Gagasan ini sejalan dengan prinsip otonomi daerah dalam hal pengembangan kebudayaan. Menurut saya, bukan tidak mungkin, ide itu termasuk alternatif dalam penyediaan ruang yang “lebih” bagi pengembangan kesusasteraan, terutama di daerah-daerah. Dalam fungsi yang lebih luas, otonomi sastra akan berdampak pada bangkitnya karya sastra berwarna lokal. Baik dari sisi pengungkapan, style, isu maupun ideologi. Saya maksud daerah di sini adalah di luar Jakarta.
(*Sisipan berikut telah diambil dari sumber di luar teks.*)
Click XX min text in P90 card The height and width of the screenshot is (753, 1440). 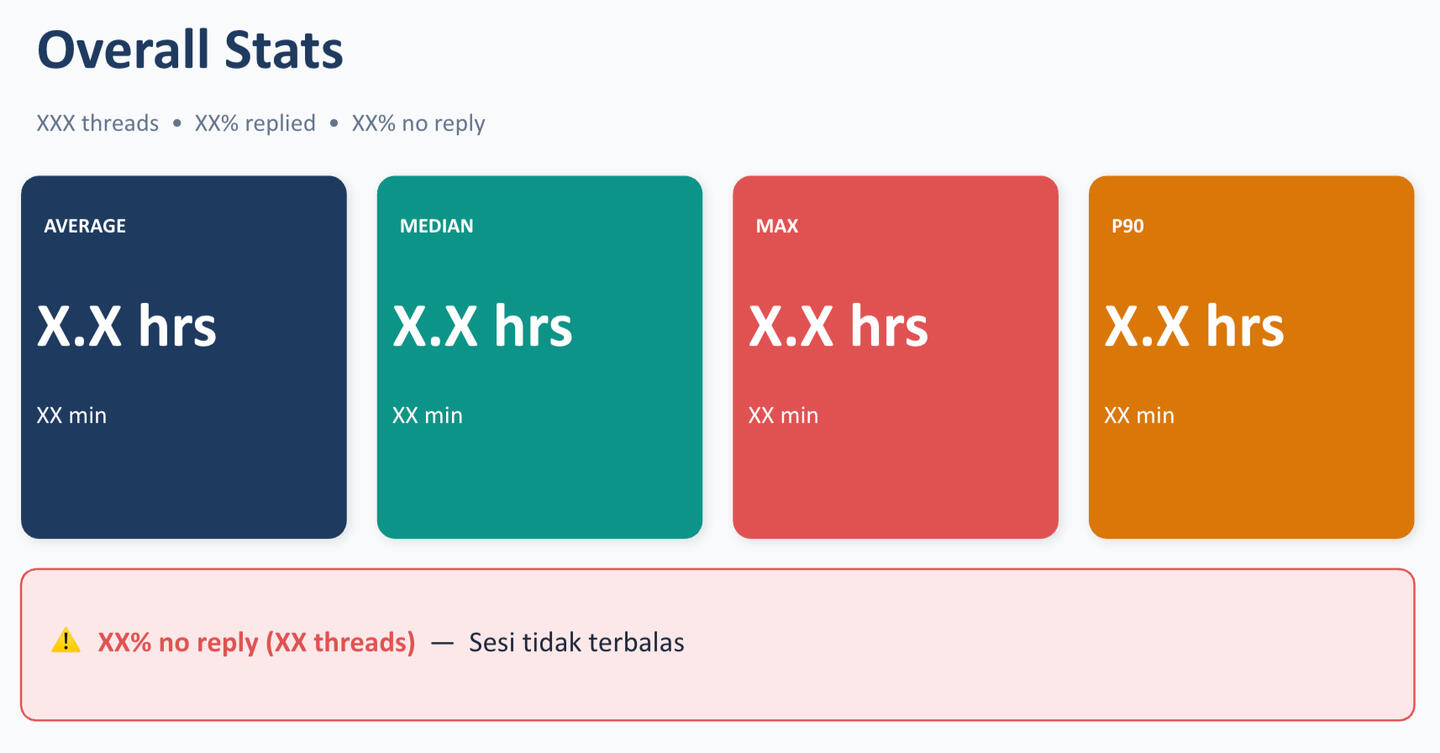(x=1139, y=415)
Apa boleh buat, sebagai ibukota negara, Jakarta memang seperti ditakdirkan untuk menjadi superior, nyaris dalam segala hal.
Seperti disinggung di atas, prinsip otonomi daerah yang sudah berlangsung lebih dari satu dekade, mestinya tidak sekedar berkaitan dengan tata pemerintahan, ekonomi dan politik pusat-daerah. Meskinya juga diikuti oleh aspek-aspek lain, salah satunya kebudayaan. Kebudayaan menjadi bagian yang tidak terpisahkan dari dinamika otonomi daerah itu sendiri. Apalagi kebudayaan berhubungan langsung dengan manusia dan interaksinya.
Dalam hal sastra, sejatinya otonomi itu diperlukan. Saat ini kita bisa bertanya sendiri, berapa banyak kekhasan lokal yang hilang di sejumlah daerah, ketika dia tak mendapat tempat dalam karya sastra. Lebih dari itu, berapa banyak nilai kelokalan yang terkubur dengan sendirinya karena tidak terapresiasi. Sejarah juga menunjukkan, betapa sulit mengumpulkan bukti-bukti tertulis akibat langkanya literasi.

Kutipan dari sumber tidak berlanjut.